08:46 December 25, 2010 by George Palmer
All those complaining about the German railway should try the railways in the UK. Stop moaning and be grateful for what you have got-a service that is for the most part running. In the UK two centemetres of snow or 'a leaf on the line' will grind the whole system to a halt. I MEAN NO TRAINS AT ALL, ANYWHERE. God bless DB and a merry Christmas to all.
09:44 December 25, 2010 by MonkeyMania
Agree also with George Palmer. We forget how ridiculous things can be back home. Id does take extremes to knock the German weather off the rails (pardon the pun). I cannot count how many times I have heard the excuse back home of "leaves on the track" being the cause of delayed and cancelled trains. I always wondered how leaves can cause a danger to a 1000 tonne train.

At the same time, I also wonder in Germany where they are used to extreme winters and hot summers how they can be caught out by the weather. They know it comes and are used to it. Most of the time they get it right, but when they get it wrong, they really get it very very wrong.
11:07 December 25, 2010 by catjones
DB has announced its new "Non-Stop" service policy. From now on train service will only take place in Spring and Fall. The Winter and Summer train lines will be shut down in an effort to restore service levels and reduce costs.

In a related, but secret development just released by WikiLeaks, it's been discovered that Germany has plans to extend the Berlin U-bahn to Frankfurt and Munich bypassing the heat and cold. Stay tuned for further news..........
02:59 December 26, 2010 by DepotCat
MonkeyMania wrote: "I always wondered how leaves can cause a danger to a 1000 tonne train".

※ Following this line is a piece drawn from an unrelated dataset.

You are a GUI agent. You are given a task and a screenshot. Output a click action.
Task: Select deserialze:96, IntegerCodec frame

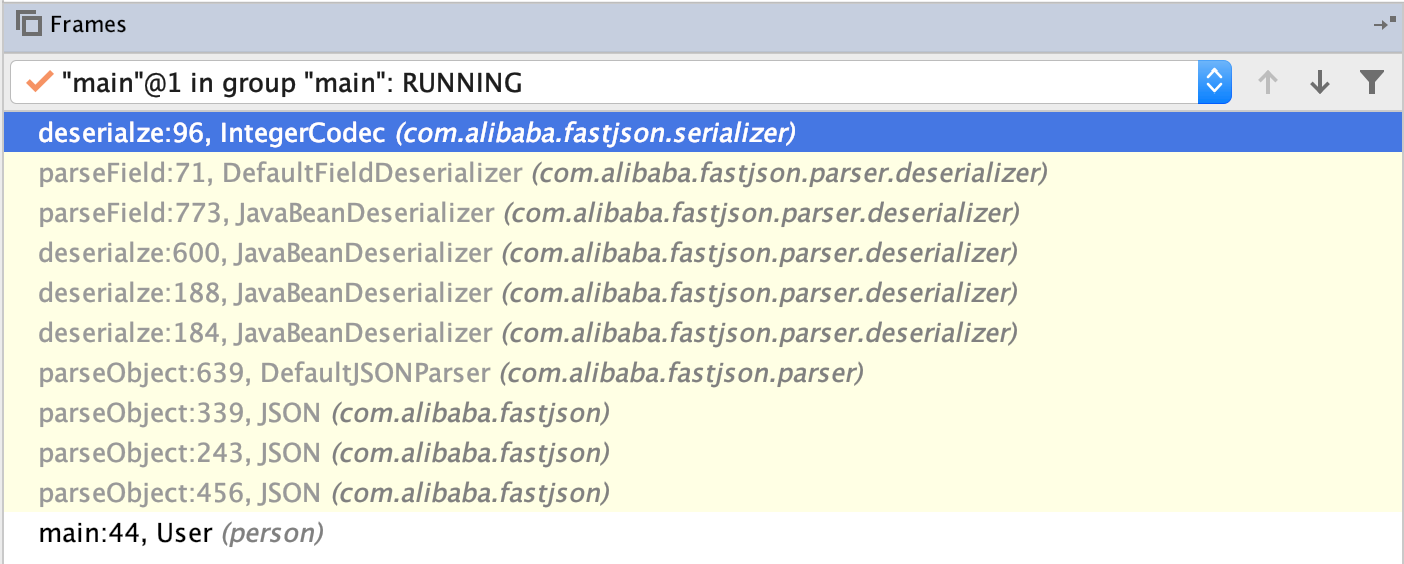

Crushed leaves on the rail head leave a slime which in dry conditions dosn't usually cause any problems. Light rain and especially drizzle causes that slime to become very slippery...Heavy rain tends to wash it off. In the old days when trains had brake blocks at least the slime was scoured from the wheels, but now with disc brakes it sticks to the track and the wheels causing problems when the train tries to brake. To prevent the wheels locking up computers will constantly release the brakes leading to difficulty in stopping. Then when a train tries to start away from a stop the wheels tend to spin on the slime, and the computers will constantly shut down the traction. This is what causes the delays. Occasionally a computer will throw a wobbly and shut the whole train down. To combat the problem with leaves water is used to clean the track and a sticky gel is then applied by special trains. Most trains now have their own sand boxes too...Just like the old steamers.